While speaking at a conference this year, I asked members of the Human Resources community to raise their hands if they routinely instructed employees not to discuss internal investigations. No surprise, most of the hands (maybe all of them) went up.
For many good reasons, most employers instruct employees to keep the fact of and contents of investigations confidential. For example, when investigations become public, employees often become less willing to come forward and discuss the nature of the investigation. Also, in most instances the nature of the investigation involves sensitive information, like a harassment complaint. Yet, the National Labor Relations Board (NLRB) has indicated that reasons such as these are not legally sufficient to tell employees to keep their mouths shut.

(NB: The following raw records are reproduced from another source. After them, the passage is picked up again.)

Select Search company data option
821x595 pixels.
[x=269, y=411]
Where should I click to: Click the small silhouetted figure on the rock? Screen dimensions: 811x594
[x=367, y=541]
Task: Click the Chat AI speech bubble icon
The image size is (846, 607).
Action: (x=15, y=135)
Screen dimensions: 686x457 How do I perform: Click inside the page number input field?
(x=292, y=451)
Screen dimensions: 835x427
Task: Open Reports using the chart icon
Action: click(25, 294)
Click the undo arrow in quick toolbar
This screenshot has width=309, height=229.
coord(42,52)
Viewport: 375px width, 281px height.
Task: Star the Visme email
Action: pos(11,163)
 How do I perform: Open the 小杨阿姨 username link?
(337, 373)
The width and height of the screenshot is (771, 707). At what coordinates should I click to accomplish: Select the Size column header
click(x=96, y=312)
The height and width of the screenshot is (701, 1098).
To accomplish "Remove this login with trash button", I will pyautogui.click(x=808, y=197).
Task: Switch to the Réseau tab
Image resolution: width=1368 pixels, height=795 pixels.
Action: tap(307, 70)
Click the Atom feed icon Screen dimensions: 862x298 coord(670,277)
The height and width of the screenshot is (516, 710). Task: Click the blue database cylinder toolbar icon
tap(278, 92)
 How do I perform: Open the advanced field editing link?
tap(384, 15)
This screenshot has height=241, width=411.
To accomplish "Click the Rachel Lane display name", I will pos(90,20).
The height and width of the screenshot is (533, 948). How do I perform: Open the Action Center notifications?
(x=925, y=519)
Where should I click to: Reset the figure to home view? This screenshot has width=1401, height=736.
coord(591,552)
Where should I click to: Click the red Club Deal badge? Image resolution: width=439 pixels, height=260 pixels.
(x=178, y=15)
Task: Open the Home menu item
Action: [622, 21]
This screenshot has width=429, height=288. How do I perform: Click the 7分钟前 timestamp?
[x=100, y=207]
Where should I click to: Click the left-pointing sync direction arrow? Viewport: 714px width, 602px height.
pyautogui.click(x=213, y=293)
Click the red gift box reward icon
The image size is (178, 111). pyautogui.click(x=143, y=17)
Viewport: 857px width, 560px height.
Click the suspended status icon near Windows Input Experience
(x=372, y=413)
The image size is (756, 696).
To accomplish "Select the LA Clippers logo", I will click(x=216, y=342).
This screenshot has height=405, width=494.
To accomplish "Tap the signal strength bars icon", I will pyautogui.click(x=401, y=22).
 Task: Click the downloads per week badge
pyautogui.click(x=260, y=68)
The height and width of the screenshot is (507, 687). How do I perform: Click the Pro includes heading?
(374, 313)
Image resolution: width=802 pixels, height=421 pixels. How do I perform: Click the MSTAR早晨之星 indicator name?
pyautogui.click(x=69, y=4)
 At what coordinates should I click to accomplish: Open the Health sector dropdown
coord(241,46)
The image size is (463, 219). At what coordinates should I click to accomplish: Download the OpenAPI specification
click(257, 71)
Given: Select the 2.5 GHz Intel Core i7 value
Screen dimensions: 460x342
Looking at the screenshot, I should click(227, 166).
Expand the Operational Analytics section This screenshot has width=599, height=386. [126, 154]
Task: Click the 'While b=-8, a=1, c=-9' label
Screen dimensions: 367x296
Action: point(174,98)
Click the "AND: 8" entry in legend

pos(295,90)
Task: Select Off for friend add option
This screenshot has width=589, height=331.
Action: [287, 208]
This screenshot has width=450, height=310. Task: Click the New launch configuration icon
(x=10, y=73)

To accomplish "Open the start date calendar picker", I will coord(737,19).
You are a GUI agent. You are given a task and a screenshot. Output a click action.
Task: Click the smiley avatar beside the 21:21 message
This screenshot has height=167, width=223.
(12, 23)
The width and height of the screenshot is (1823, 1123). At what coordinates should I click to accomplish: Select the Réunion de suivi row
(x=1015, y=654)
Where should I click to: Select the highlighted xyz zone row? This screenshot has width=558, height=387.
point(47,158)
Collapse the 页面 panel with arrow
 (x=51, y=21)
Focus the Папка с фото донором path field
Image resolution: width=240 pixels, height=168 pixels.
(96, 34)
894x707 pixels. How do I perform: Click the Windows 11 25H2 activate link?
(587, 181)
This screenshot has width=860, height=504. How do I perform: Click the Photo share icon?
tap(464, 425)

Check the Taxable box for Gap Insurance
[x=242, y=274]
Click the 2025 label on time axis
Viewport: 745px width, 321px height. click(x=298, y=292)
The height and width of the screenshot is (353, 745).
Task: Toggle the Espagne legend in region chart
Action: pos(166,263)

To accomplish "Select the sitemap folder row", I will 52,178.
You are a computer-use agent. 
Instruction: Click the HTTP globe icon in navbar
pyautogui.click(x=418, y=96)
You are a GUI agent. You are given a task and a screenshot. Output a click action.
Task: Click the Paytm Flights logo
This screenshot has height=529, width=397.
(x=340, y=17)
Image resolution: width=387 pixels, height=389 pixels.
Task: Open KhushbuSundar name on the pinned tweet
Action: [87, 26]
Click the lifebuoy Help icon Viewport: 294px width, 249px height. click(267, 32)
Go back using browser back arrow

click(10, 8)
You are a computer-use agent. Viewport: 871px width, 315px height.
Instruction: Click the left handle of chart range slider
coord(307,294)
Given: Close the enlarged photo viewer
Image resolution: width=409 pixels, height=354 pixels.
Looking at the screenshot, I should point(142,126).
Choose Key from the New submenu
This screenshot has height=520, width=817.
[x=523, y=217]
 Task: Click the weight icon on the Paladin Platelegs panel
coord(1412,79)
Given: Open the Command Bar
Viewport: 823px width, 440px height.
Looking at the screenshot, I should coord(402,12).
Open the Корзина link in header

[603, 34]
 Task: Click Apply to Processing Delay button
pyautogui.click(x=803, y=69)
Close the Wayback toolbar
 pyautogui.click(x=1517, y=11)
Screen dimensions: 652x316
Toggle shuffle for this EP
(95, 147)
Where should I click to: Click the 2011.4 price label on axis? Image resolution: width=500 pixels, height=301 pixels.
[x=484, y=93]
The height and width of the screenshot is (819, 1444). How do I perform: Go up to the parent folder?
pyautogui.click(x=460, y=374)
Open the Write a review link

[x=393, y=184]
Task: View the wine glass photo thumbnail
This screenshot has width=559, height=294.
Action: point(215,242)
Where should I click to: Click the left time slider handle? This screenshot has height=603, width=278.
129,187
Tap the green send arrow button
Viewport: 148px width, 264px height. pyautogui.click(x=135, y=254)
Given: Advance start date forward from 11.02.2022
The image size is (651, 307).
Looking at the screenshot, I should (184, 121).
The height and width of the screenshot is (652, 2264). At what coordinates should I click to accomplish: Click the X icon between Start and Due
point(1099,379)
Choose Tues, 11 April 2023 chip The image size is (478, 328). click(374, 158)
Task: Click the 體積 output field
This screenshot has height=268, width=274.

This past year, the NLRB reaffirmed its position in Banner Health System, 362 NLRB No. 137 (2015), holding that confidentiality in investigations is the exception, not the rule. The Board held:
“Employees have a Section 7 right to discuss discipline or ongoing disciplinary investigations involving themselves or coworkers. Such discussions are vital to employees’ ability to aid one another in addressing employment terms and conditions with their employer.”
The Board held that this right to engage in “concerted, protected activity,” as set out in Section 7 of the National Labor Relations Act, could only be restricted by an employer where the employer shows that it has a legitimate and substantial business justification that outweighs employees’ Section 7 rights. Specifically, the Board stated that such instances would include where the employer determines that “witnesses need protection, evidence is in danger of being destroyed, testimony is in danger of being fabricated, and there is a need to prevent a cover up.” The Board suggested there might be other circumstances that would justify a confidentiality instruction, but emphasized that a “more categorical approach, requesting confidentiality in any investigation into alleged sexual harassment, hostile work environment claim, charge of abuse, or similar alleged misconduct” is not permissible. Rather, “[o]nly if the [employer] determines that such a corruption of its investigation would likely occur without confidentiality is the [employer] then free to prohibit its employees from discussing these matters among themselves.”
The Board’s decision has been sharply criticized by those in the HR community. Nonetheless, to minimize the risks of entanglement in Board litigation, employers should consider removing any blanket policy or instruction from their investigatory written materials and procedures. If you can stomach it, employers should also train investigators to evaluate on a case-by-case basis whether confidentiality is truly needed based on objectively reasonable facts that suggest disclosure of information could corrupt the investigation. For those unwilling to adjust their policies, whether they have unionized employees or not, they just might end up with an unfair labor practice charge before the Board.